Background: Randomized trials have shown that mechanical thrombectomy improves 3-month disability outcomes after acute ischemic stroke for both women and men. However post-stroke disability and reduced life expectancy (LE) persists beyond 3 months, and lifetime effects of thrombectomy might differ between men and women.
Methods: We analyzed patients treated with the Solitaire stent retriever in the TripleS database (pooled patient-level data from the SWIFT, STAR, and SWIFT-PRIME trials). Years of optimum life after thrombectomy were defined as disability adjusted life-year (DALYs), using the methodology of the World Health Organization Global Burden of Disease Project. For each patient, LE was calculated based on age and sex-specific values, and known degree of modification of LE by modified Rankin Scale (mRS) status at 3 months post-stroke. Years of optimum life lost due to disability were calculated by projecting mRS status at 3 months through the remaining LE.

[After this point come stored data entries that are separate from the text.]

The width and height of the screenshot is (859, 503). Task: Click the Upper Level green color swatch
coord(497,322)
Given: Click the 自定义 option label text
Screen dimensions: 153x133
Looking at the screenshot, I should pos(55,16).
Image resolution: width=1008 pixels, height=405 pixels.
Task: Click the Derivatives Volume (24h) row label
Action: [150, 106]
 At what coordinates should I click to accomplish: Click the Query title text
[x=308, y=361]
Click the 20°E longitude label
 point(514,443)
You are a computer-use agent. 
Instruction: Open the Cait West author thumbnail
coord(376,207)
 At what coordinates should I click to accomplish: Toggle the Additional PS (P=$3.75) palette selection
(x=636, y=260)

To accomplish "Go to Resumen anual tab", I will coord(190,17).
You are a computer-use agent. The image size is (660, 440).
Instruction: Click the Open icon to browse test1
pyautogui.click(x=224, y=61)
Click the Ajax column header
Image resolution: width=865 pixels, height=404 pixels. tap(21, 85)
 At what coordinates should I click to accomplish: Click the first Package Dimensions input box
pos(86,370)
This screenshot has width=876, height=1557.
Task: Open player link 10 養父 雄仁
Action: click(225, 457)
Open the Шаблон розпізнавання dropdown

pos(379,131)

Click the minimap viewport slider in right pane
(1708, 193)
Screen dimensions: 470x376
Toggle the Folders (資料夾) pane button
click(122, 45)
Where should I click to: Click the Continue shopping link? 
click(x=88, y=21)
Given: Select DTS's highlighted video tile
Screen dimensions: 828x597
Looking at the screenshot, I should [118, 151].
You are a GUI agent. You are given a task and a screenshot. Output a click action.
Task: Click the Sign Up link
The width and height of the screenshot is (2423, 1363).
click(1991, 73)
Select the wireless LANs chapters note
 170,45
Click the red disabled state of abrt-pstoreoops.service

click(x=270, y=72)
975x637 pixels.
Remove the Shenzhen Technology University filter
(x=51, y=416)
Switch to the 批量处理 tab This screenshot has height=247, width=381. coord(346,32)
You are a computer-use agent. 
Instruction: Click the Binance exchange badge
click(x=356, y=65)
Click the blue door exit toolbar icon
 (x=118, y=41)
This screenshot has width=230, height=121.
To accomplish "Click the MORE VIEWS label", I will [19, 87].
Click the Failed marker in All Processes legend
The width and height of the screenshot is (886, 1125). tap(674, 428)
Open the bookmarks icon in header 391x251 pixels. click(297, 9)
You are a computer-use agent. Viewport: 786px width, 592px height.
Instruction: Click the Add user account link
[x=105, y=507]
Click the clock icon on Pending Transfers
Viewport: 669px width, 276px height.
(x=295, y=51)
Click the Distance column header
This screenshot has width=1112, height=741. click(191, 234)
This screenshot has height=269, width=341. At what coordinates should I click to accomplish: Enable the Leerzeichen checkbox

Results: Among 389 patients treated with ET, 55% were female, and median NIHSS was 17 [8-28]. There were no differences between females vs. males in presenting deficit severity (NIHSS 17 vs. 17, p=0.21), occlusion location (69% vs. 64% M1, p=0.62), presenting infarct extent (ASPECTS 9 vs. 8, p=0.24), rate of substantial reperfusion (TICI 2b/3, 87% vs. 83%, p=0.37), onset to reperfusion time (277 vs. 306 mins, p=0.46). Women presented at advanced mean age compared to men (69 vs 64, p<0.001). Rates of functional independence at 90 days (53% vs. 56%, p=0.54) were similar in men and women. Without adjusting for age at presentation, years of optimal life (DALYs) following thrombectomy were similar between women and men (9.3 vs 9.6 years, p=0.48). After adjusting for differing ages at presentation, women had more years of optimal life (DALYs) following thrombectomy, 10.6 vs 8.5 years (p<0.001).
Conclusions: In age-standardized comparisons, women experience two more optimal years than men following mechanical thrombectomy for acute ischemic stroke. Greater life expectancies of women, coupled with similar disability outcome distributions, yield substantially greater years of optimal life after intervention.